Work request. Reproduce all the data verbatim.

Dataset content section start

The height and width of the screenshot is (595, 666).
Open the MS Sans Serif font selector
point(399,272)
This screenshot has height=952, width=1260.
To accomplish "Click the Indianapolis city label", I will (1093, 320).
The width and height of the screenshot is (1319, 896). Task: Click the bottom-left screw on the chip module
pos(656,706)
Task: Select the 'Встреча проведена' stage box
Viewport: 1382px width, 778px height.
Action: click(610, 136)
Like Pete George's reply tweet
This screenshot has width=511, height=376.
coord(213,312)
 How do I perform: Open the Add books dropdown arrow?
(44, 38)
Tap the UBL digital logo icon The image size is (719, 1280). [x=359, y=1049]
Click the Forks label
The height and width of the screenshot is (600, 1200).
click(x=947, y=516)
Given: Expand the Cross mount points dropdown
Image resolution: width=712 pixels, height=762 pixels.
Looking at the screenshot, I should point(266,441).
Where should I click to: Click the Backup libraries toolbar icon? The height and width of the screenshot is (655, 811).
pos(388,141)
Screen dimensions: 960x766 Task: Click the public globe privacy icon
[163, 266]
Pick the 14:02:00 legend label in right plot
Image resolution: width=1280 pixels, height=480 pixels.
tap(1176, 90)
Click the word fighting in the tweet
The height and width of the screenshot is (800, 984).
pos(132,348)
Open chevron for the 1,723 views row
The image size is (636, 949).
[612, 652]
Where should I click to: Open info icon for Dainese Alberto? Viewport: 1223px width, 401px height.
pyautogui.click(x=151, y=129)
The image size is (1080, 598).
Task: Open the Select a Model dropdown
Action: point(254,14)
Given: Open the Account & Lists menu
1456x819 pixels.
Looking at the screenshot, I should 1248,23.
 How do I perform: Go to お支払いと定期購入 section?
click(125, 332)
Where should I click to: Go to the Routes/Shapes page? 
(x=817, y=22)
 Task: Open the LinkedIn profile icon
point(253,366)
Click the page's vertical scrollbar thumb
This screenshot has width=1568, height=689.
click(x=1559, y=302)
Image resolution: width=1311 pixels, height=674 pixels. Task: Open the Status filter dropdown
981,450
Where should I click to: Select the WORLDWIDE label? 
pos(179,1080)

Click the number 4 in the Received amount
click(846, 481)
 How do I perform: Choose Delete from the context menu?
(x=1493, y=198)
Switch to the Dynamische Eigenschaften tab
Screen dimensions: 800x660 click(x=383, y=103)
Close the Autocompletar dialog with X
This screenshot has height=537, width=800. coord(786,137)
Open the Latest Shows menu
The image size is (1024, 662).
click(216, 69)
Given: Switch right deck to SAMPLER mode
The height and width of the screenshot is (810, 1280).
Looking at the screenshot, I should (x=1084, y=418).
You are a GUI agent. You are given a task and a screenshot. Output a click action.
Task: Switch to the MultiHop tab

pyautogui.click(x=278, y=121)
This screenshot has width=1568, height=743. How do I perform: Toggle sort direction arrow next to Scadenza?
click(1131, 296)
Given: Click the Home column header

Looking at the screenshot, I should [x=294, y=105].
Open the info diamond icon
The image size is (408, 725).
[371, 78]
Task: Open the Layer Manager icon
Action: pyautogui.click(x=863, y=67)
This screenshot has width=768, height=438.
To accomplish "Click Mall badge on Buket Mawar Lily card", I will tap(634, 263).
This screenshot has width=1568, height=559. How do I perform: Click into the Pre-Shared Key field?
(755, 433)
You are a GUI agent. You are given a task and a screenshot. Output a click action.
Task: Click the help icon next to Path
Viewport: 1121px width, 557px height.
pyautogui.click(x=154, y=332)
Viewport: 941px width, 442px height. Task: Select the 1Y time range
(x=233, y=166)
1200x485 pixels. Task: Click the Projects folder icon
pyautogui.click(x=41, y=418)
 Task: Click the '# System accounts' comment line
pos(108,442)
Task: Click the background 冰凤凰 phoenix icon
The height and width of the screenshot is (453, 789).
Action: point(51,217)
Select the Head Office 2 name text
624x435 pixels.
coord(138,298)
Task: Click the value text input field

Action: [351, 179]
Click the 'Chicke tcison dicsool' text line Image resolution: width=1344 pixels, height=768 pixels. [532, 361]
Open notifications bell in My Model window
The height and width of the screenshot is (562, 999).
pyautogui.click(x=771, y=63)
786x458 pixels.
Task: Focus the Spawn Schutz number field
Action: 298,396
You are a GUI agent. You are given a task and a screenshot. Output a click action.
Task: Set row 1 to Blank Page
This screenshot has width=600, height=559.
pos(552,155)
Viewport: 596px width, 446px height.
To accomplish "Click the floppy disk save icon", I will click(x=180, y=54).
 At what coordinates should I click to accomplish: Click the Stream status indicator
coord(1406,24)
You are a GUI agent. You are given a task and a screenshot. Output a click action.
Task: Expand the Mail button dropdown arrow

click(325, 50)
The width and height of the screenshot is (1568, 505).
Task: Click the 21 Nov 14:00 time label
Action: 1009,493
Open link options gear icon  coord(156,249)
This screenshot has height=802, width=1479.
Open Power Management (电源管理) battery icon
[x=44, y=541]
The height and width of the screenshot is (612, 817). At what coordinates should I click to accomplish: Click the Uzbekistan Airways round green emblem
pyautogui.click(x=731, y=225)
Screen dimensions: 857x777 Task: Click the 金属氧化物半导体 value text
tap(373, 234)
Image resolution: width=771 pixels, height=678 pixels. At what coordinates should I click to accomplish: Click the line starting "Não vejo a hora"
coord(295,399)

Dataset content section end

Output for this task.
The height and width of the screenshot is (595, 666).
Open the MS Sans Serif font selector
point(399,272)
This screenshot has height=952, width=1260.
To accomplish "Click the Indianapolis city label", I will (1093, 320).
The width and height of the screenshot is (1319, 896). Task: Click the bottom-left screw on the chip module
pos(656,706)
Task: Select the 'Встреча проведена' stage box
Viewport: 1382px width, 778px height.
Action: click(610, 136)
Like Pete George's reply tweet
This screenshot has width=511, height=376.
coord(213,312)
 How do I perform: Open the Add books dropdown arrow?
(44, 38)
Tap the UBL digital logo icon The image size is (719, 1280). [x=359, y=1049]
Click the Forks label
The height and width of the screenshot is (600, 1200).
click(x=947, y=516)
Given: Expand the Cross mount points dropdown
Image resolution: width=712 pixels, height=762 pixels.
Looking at the screenshot, I should point(266,441).
Where should I click to: Click the Backup libraries toolbar icon? The height and width of the screenshot is (655, 811).
pos(388,141)
Screen dimensions: 960x766 Task: Click the public globe privacy icon
[163, 266]
Pick the 14:02:00 legend label in right plot
Image resolution: width=1280 pixels, height=480 pixels.
tap(1176, 90)
Click the word fighting in the tweet
The height and width of the screenshot is (800, 984).
pos(132,348)
Open chevron for the 1,723 views row
The image size is (636, 949).
[612, 652]
Where should I click to: Open info icon for Dainese Alberto? Viewport: 1223px width, 401px height.
pyautogui.click(x=151, y=129)
The image size is (1080, 598).
Task: Open the Select a Model dropdown
Action: point(254,14)
Given: Open the Account & Lists menu
1456x819 pixels.
Looking at the screenshot, I should 1248,23.
 How do I perform: Go to お支払いと定期購入 section?
click(125, 332)
Where should I click to: Go to the Routes/Shapes page? 
(x=817, y=22)
 Task: Open the LinkedIn profile icon
point(253,366)
Click the page's vertical scrollbar thumb
This screenshot has width=1568, height=689.
click(x=1559, y=302)
Image resolution: width=1311 pixels, height=674 pixels. Task: Open the Status filter dropdown
981,450
Where should I click to: Select the WORLDWIDE label? 
pos(179,1080)

Click the number 4 in the Received amount
click(846, 481)
 How do I perform: Choose Delete from the context menu?
(x=1493, y=198)
Switch to the Dynamische Eigenschaften tab
Screen dimensions: 800x660 click(x=383, y=103)
Close the Autocompletar dialog with X
This screenshot has height=537, width=800. coord(786,137)
Open the Latest Shows menu
The image size is (1024, 662).
click(216, 69)
Given: Switch right deck to SAMPLER mode
The height and width of the screenshot is (810, 1280).
Looking at the screenshot, I should (x=1084, y=418).
You are a GUI agent. You are given a task and a screenshot. Output a click action.
Task: Switch to the MultiHop tab

pyautogui.click(x=278, y=121)
This screenshot has width=1568, height=743. How do I perform: Toggle sort direction arrow next to Scadenza?
click(1131, 296)
Given: Click the Home column header

Looking at the screenshot, I should [x=294, y=105].
Open the info diamond icon
The image size is (408, 725).
[371, 78]
Task: Open the Layer Manager icon
Action: pyautogui.click(x=863, y=67)
This screenshot has width=768, height=438.
To accomplish "Click Mall badge on Buket Mawar Lily card", I will tap(634, 263).
This screenshot has width=1568, height=559. How do I perform: Click into the Pre-Shared Key field?
(755, 433)
You are a GUI agent. You are given a task and a screenshot. Output a click action.
Task: Click the help icon next to Path
Viewport: 1121px width, 557px height.
pyautogui.click(x=154, y=332)
Viewport: 941px width, 442px height. Task: Select the 1Y time range
(x=233, y=166)
1200x485 pixels. Task: Click the Projects folder icon
pyautogui.click(x=41, y=418)
 Task: Click the '# System accounts' comment line
pos(108,442)
Task: Click the background 冰凤凰 phoenix icon
The height and width of the screenshot is (453, 789).
Action: point(51,217)
Select the Head Office 2 name text
624x435 pixels.
coord(138,298)
Task: Click the value text input field

Action: [351, 179]
Click the 'Chicke tcison dicsool' text line Image resolution: width=1344 pixels, height=768 pixels. [532, 361]
Open notifications bell in My Model window
The height and width of the screenshot is (562, 999).
pyautogui.click(x=771, y=63)
786x458 pixels.
Task: Focus the Spawn Schutz number field
Action: 298,396
You are a GUI agent. You are given a task and a screenshot. Output a click action.
Task: Set row 1 to Blank Page
This screenshot has width=600, height=559.
pos(552,155)
Viewport: 596px width, 446px height.
To accomplish "Click the floppy disk save icon", I will click(x=180, y=54).
 At what coordinates should I click to accomplish: Click the Stream status indicator
coord(1406,24)
You are a GUI agent. You are given a task and a screenshot. Output a click action.
Task: Expand the Mail button dropdown arrow

click(325, 50)
The width and height of the screenshot is (1568, 505).
Task: Click the 21 Nov 14:00 time label
Action: 1009,493
Open link options gear icon  coord(156,249)
This screenshot has height=802, width=1479.
Open Power Management (电源管理) battery icon
[x=44, y=541]
The height and width of the screenshot is (612, 817). At what coordinates should I click to accomplish: Click the Uzbekistan Airways round green emblem
pyautogui.click(x=731, y=225)
Screen dimensions: 857x777 Task: Click the 金属氧化物半导体 value text
tap(373, 234)
Image resolution: width=771 pixels, height=678 pixels. At what coordinates should I click to accomplish: Click the line starting "Não vejo a hora"
coord(295,399)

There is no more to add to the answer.